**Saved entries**
------------------------

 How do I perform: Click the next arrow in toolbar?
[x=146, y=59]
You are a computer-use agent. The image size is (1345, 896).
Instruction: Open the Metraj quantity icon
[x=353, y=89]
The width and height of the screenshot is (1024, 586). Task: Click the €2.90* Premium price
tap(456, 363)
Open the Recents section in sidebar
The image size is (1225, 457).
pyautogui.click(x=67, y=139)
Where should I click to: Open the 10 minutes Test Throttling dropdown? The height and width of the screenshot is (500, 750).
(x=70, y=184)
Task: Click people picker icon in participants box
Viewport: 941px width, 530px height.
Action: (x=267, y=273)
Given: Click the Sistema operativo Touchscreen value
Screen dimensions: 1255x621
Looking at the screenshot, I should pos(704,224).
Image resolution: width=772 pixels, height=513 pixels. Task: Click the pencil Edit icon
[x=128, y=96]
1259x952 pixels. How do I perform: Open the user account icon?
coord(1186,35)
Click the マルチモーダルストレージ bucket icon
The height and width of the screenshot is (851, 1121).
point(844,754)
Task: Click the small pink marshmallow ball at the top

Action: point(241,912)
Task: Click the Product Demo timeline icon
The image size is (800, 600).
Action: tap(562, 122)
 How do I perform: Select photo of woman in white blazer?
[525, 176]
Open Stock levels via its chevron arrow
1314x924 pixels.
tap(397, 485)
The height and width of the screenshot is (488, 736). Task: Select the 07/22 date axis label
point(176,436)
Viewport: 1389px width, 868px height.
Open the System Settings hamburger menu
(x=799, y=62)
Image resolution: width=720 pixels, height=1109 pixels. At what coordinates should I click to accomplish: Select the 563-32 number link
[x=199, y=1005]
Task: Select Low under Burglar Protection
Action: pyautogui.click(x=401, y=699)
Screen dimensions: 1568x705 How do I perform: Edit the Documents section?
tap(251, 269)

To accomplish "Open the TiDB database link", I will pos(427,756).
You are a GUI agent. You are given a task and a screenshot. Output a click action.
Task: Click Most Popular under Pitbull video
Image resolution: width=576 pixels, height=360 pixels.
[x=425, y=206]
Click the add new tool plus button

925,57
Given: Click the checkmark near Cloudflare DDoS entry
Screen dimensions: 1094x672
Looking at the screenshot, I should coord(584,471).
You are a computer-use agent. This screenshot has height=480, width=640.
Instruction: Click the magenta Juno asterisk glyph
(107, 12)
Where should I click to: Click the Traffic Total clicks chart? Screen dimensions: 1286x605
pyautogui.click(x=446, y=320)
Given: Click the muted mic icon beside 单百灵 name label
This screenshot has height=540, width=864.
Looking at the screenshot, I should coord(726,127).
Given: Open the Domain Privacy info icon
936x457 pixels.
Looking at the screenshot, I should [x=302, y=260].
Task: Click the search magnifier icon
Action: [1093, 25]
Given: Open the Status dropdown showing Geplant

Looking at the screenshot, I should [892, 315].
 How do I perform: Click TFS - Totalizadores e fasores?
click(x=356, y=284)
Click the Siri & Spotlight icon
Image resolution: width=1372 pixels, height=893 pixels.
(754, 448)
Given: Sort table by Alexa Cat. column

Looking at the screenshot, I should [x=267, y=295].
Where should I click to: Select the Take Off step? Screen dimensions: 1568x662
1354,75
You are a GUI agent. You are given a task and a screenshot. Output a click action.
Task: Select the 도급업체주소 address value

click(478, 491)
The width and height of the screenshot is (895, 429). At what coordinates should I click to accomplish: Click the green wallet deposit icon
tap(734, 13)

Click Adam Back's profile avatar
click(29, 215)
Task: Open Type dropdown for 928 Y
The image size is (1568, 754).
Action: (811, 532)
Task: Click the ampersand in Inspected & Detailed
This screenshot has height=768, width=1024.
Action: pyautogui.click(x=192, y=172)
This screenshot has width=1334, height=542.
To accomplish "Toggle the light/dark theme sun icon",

------------------------

**Your objective**
Write down all of the records again, word for word.

**Answer to the problem**
 How do I perform: Click the next arrow in toolbar?
[x=146, y=59]
You are a computer-use agent. The image size is (1345, 896).
Instruction: Open the Metraj quantity icon
[x=353, y=89]
The width and height of the screenshot is (1024, 586). Task: Click the €2.90* Premium price
tap(456, 363)
Open the Recents section in sidebar
The image size is (1225, 457).
pyautogui.click(x=67, y=139)
Where should I click to: Open the 10 minutes Test Throttling dropdown? The height and width of the screenshot is (500, 750).
(x=70, y=184)
Task: Click people picker icon in participants box
Viewport: 941px width, 530px height.
Action: (x=267, y=273)
Given: Click the Sistema operativo Touchscreen value
Screen dimensions: 1255x621
Looking at the screenshot, I should pos(704,224).
Image resolution: width=772 pixels, height=513 pixels. Task: Click the pencil Edit icon
[x=128, y=96]
1259x952 pixels. How do I perform: Open the user account icon?
coord(1186,35)
Click the マルチモーダルストレージ bucket icon
The height and width of the screenshot is (851, 1121).
point(844,754)
Task: Click the small pink marshmallow ball at the top

Action: point(241,912)
Task: Click the Product Demo timeline icon
The image size is (800, 600).
Action: tap(562, 122)
 How do I perform: Select photo of woman in white blazer?
[525, 176]
Open Stock levels via its chevron arrow
1314x924 pixels.
tap(397, 485)
The height and width of the screenshot is (488, 736). Task: Select the 07/22 date axis label
point(176,436)
Viewport: 1389px width, 868px height.
Open the System Settings hamburger menu
(x=799, y=62)
Image resolution: width=720 pixels, height=1109 pixels. At what coordinates should I click to accomplish: Select the 563-32 number link
[x=199, y=1005]
Task: Select Low under Burglar Protection
Action: pyautogui.click(x=401, y=699)
Screen dimensions: 1568x705 How do I perform: Edit the Documents section?
tap(251, 269)

To accomplish "Open the TiDB database link", I will pos(427,756).
You are a GUI agent. You are given a task and a screenshot. Output a click action.
Task: Click Most Popular under Pitbull video
Image resolution: width=576 pixels, height=360 pixels.
[x=425, y=206]
Click the add new tool plus button

925,57
Given: Click the checkmark near Cloudflare DDoS entry
Screen dimensions: 1094x672
Looking at the screenshot, I should coord(584,471).
You are a computer-use agent. This screenshot has height=480, width=640.
Instruction: Click the magenta Juno asterisk glyph
(107, 12)
Where should I click to: Click the Traffic Total clicks chart? Screen dimensions: 1286x605
pyautogui.click(x=446, y=320)
Given: Click the muted mic icon beside 单百灵 name label
This screenshot has height=540, width=864.
Looking at the screenshot, I should coord(726,127).
Given: Open the Domain Privacy info icon
936x457 pixels.
Looking at the screenshot, I should [x=302, y=260].
Task: Click the search magnifier icon
Action: [1093, 25]
Given: Open the Status dropdown showing Geplant

Looking at the screenshot, I should [892, 315].
 How do I perform: Click TFS - Totalizadores e fasores?
click(x=356, y=284)
Click the Siri & Spotlight icon
Image resolution: width=1372 pixels, height=893 pixels.
(754, 448)
Given: Sort table by Alexa Cat. column

Looking at the screenshot, I should [x=267, y=295].
Where should I click to: Select the Take Off step? Screen dimensions: 1568x662
1354,75
You are a GUI agent. You are given a task and a screenshot. Output a click action.
Task: Select the 도급업체주소 address value

click(478, 491)
The width and height of the screenshot is (895, 429). At what coordinates should I click to accomplish: Click the green wallet deposit icon
tap(734, 13)

Click Adam Back's profile avatar
click(29, 215)
Task: Open Type dropdown for 928 Y
The image size is (1568, 754).
Action: (811, 532)
Task: Click the ampersand in Inspected & Detailed
This screenshot has height=768, width=1024.
Action: pyautogui.click(x=192, y=172)
This screenshot has width=1334, height=542.
To accomplish "Toggle the light/dark theme sun icon",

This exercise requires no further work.